> [TASK STATEMENT] Find the "The width and" line in the records below and repeat it and every later line exactly, up to the last; do not include pictures.

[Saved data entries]
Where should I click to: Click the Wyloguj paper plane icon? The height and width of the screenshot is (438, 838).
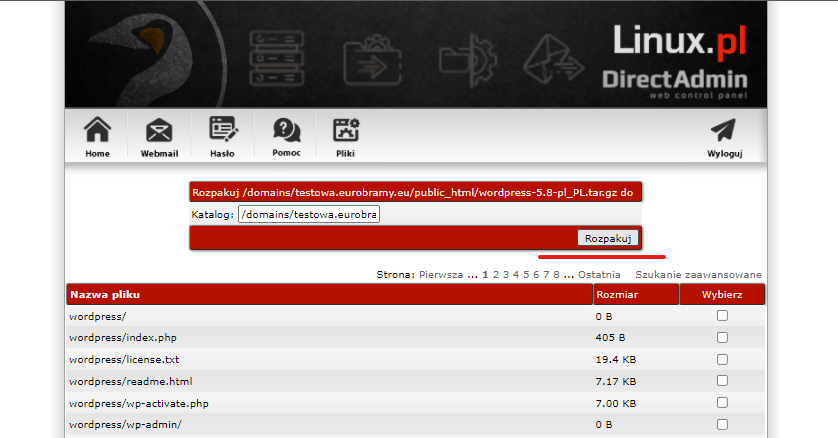pyautogui.click(x=722, y=131)
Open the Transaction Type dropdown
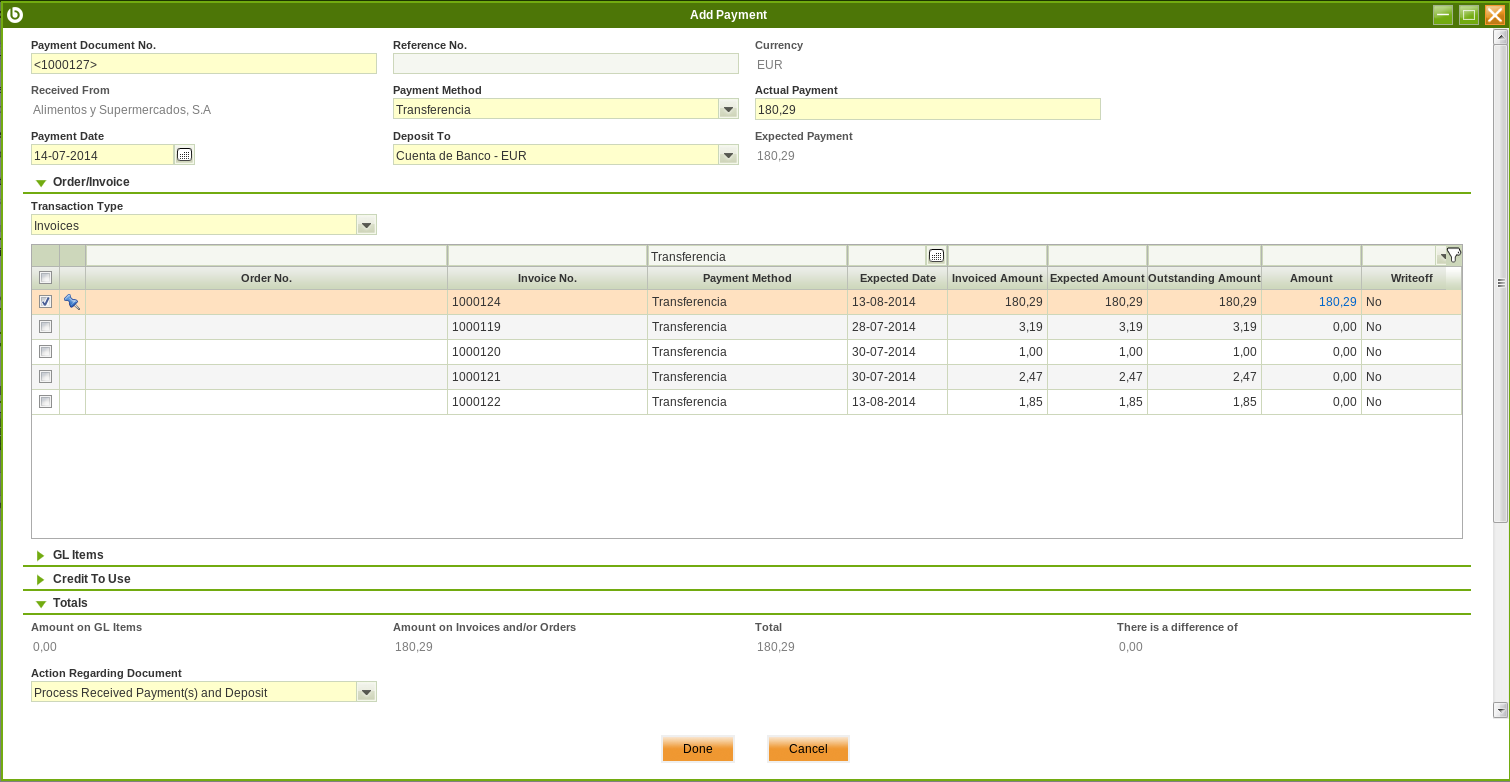Viewport: 1510px width, 782px height. pyautogui.click(x=366, y=225)
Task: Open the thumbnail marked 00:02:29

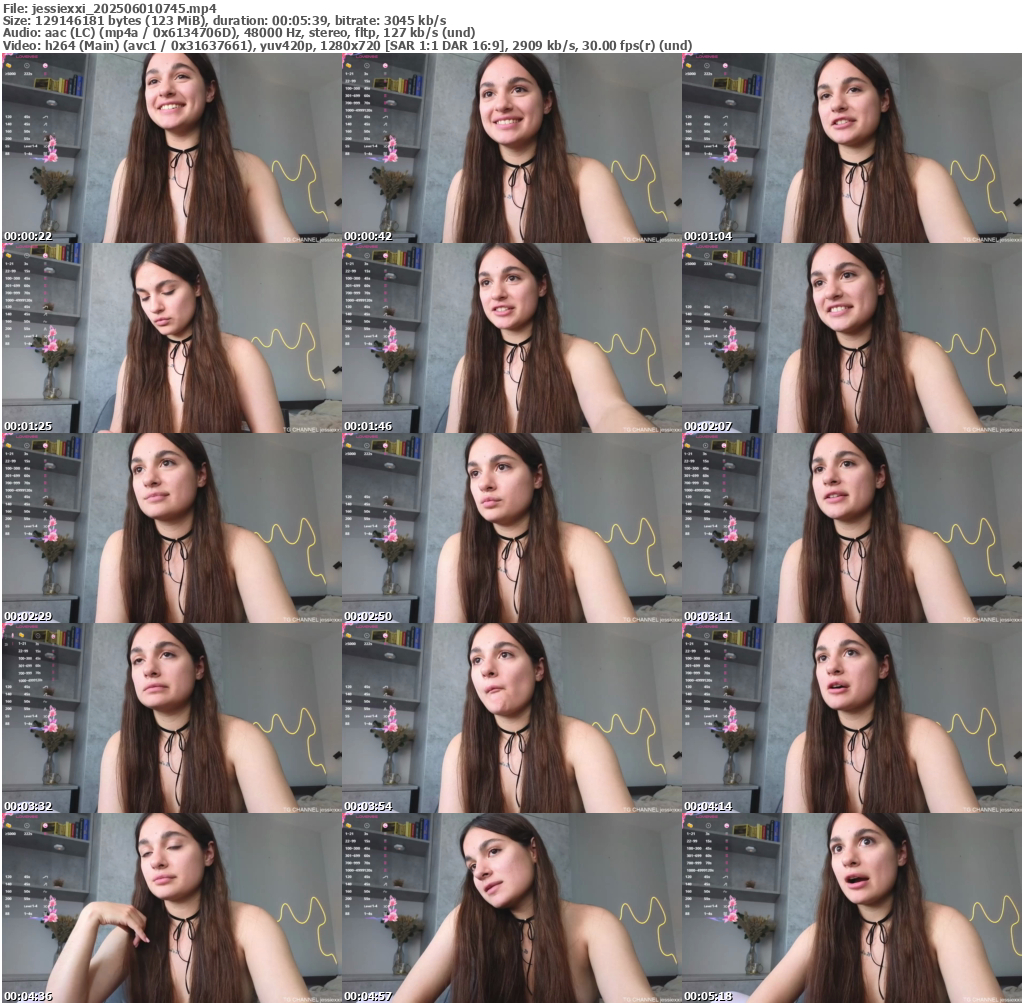Action: (171, 528)
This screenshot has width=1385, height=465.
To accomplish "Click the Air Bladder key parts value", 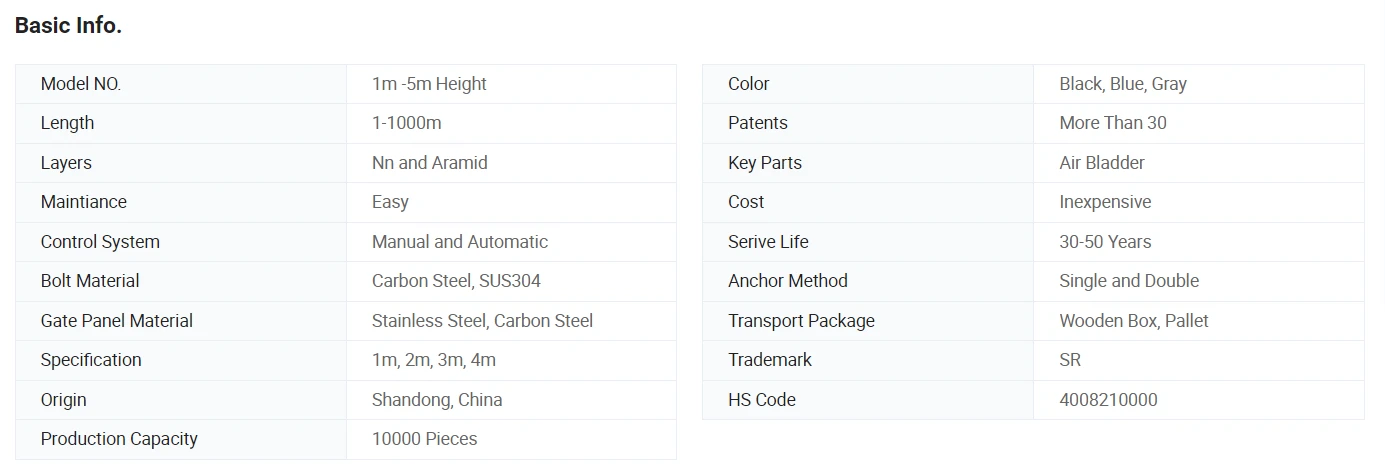I will pyautogui.click(x=1101, y=163).
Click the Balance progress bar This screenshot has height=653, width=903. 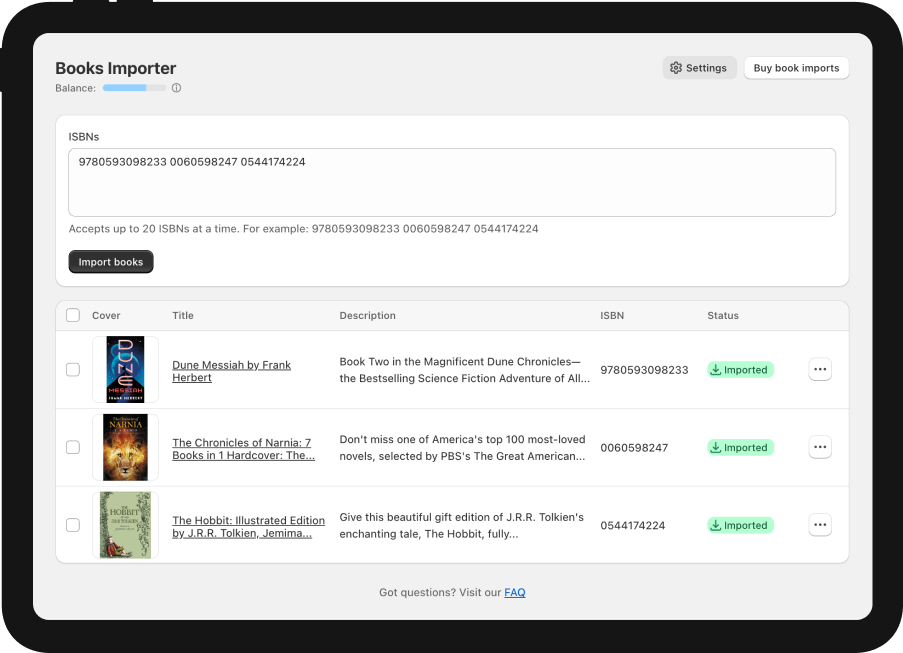pos(134,88)
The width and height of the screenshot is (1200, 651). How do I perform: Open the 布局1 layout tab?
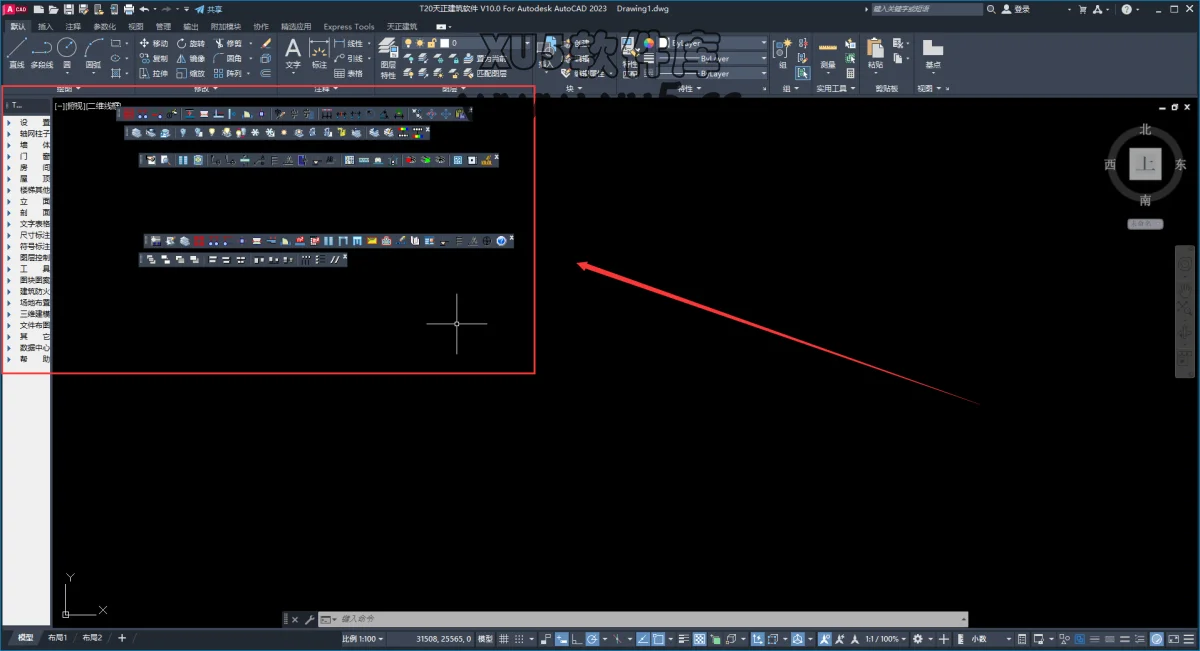(x=59, y=638)
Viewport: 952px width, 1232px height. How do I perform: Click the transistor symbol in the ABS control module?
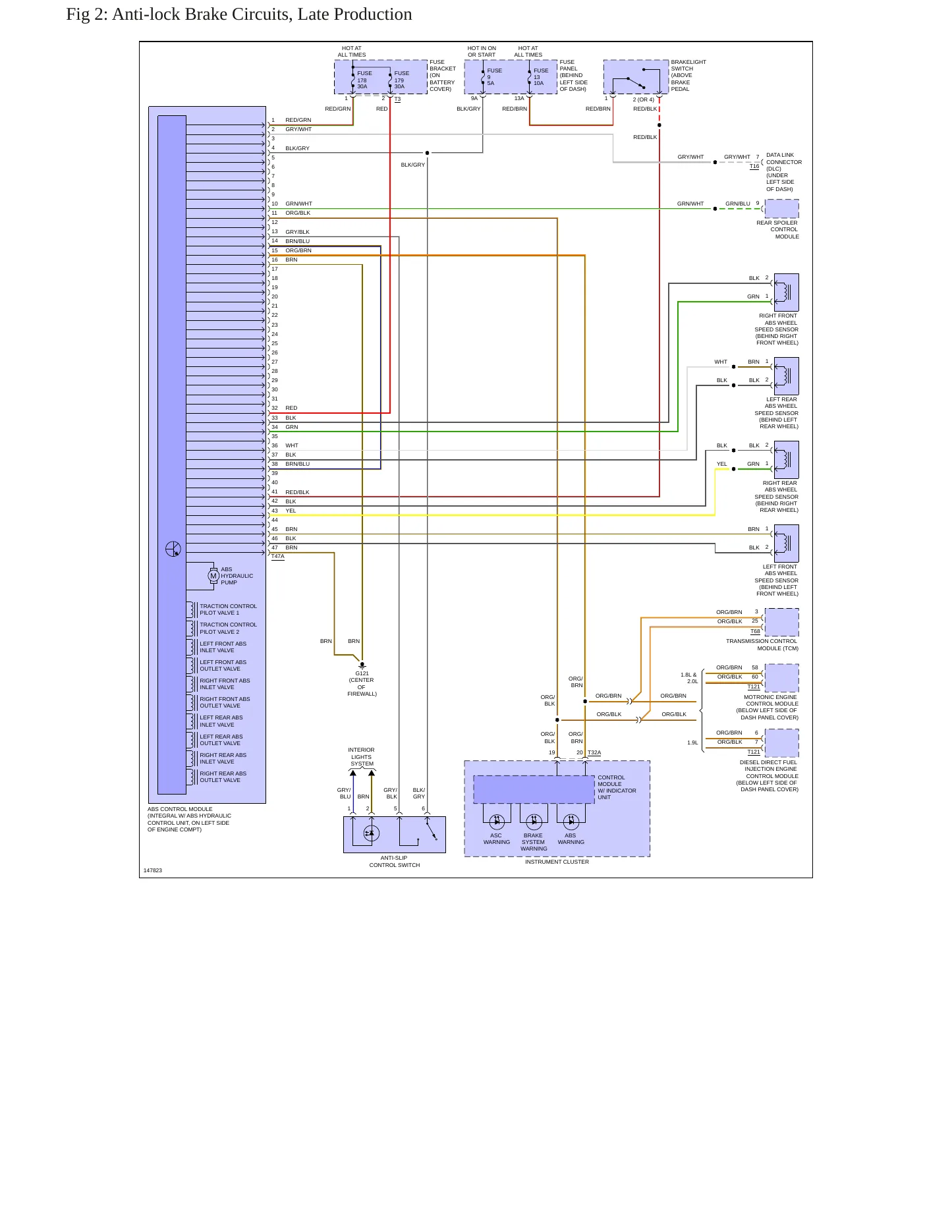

> [REPLY TO THE EXERCISE]
The width and height of the screenshot is (1200, 651). How do I perform: Open the 布局1 layout tab?
(x=59, y=638)
Viewport: 952px width, 1232px height. How do I perform: Click the transistor symbol in the ABS control module?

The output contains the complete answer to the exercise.